Oh ! sentir devant soi l’écartement farouche
De ces cinq doigts dont un dieu vous ferme la bouche,
Et dont l’impur contact est de glace ou de feu !
Oh ! comme il comprend mal ce qu’est l’homme, ce dieu !
Certe, avec un tel dieu, Hadès n’est pas en reste.
Au lieu d’Agamemnon, vois-le punir Oreste !
Vois comme il conduit bien son troupeau, ce berger !
Vois, suivant ses conseils, Clytemnestre égorger
Atride, roi des rois, meurtrier de sa fille !
Le dieu sage ! Est-ce ainsi qu’il entend la famille ?
Le bel exemple ! Et quel spectacle intéressant
Que ces tigres, de père en fils s’éclaboussant !
Ce dieu se moque-t-il ? La caravane humaine
Se dispenserait fort qu’un tel guide la mène.
Ce qu’il lui sait ouvrir le mieux, c’est le tombeau.
Puis, lorsque Prométhée, allumant son flambeau,
Le dresse dans la nuit de l’homme comme un phare,
Voilà là-haut ce dieu paternel qui s’effare,
Qui dépêche Vulcain, et lui fait attacher
Ce héros par des nœuds de fer sur un rocher.
Sur son foie un vautour vient et se met à table.
Voilà ce qui s’appelle être un dieu charitable !
Il vaut la peine, et c’est un exploit réussi,
De se donner des fils pour les traiter ainsi !

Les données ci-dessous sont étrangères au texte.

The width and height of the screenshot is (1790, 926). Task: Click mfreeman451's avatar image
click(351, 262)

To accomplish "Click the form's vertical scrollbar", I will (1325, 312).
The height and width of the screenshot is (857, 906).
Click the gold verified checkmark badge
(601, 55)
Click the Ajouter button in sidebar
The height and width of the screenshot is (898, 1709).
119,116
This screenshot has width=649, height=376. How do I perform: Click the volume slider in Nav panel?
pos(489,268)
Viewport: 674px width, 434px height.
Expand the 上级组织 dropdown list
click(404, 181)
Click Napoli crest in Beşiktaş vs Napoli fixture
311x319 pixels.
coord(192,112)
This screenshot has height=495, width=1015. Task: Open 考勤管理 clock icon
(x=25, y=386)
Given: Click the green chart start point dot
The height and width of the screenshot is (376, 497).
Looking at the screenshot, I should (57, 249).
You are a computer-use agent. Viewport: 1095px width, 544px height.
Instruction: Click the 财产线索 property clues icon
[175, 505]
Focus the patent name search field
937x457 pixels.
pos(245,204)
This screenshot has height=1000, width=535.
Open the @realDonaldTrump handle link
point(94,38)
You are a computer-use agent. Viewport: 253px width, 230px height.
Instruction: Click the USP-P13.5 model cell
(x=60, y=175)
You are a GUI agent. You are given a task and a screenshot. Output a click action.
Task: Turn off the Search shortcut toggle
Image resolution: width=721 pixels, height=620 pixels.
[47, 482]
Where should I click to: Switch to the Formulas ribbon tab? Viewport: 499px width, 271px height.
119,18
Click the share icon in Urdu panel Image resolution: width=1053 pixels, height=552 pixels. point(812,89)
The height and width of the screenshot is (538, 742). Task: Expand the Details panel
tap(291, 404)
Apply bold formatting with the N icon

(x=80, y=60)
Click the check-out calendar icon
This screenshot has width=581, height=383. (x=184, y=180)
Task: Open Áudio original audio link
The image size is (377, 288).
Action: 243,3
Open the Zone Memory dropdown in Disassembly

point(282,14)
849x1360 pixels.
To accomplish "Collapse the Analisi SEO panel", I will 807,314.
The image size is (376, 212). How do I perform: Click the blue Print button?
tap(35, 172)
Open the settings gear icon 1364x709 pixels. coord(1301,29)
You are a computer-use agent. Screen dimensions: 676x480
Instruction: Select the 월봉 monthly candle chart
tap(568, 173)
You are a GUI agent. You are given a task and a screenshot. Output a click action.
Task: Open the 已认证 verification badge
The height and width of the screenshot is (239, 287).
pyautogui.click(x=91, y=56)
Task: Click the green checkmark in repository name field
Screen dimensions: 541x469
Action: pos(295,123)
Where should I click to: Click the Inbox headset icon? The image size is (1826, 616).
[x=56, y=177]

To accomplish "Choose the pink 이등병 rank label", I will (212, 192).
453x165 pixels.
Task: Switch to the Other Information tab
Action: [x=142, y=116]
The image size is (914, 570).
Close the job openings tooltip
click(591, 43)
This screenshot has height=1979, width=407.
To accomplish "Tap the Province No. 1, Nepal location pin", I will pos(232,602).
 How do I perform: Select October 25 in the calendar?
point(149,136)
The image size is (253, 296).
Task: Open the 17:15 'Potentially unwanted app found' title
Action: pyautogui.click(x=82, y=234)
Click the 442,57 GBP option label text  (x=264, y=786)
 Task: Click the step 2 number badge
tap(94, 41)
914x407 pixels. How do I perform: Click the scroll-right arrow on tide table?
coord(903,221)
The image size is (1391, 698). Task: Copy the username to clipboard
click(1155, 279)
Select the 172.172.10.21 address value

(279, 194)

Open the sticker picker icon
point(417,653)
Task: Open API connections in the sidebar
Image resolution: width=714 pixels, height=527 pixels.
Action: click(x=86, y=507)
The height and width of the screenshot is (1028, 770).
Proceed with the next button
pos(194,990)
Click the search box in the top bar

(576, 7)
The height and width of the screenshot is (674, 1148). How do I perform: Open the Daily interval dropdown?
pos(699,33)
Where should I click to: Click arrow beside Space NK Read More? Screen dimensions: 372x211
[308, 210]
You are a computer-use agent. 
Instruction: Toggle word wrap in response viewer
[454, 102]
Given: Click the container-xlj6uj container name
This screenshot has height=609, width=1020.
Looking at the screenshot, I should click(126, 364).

Et puis, ce n’est pas tout. Comme en un rapt nocturne,
Ce Zeus vole le ciel. Qu’a-t-on fait de Saturne ?
Pourquoi l’a-t-on jeté sur terre avec Rhéa ?
Il est vrai qu’il mangea les enfants qu’il créa ;
Mais ça vaut encor mieux que d’en être le père
Comme ce Zeus, dont la cruauté m’exaspère !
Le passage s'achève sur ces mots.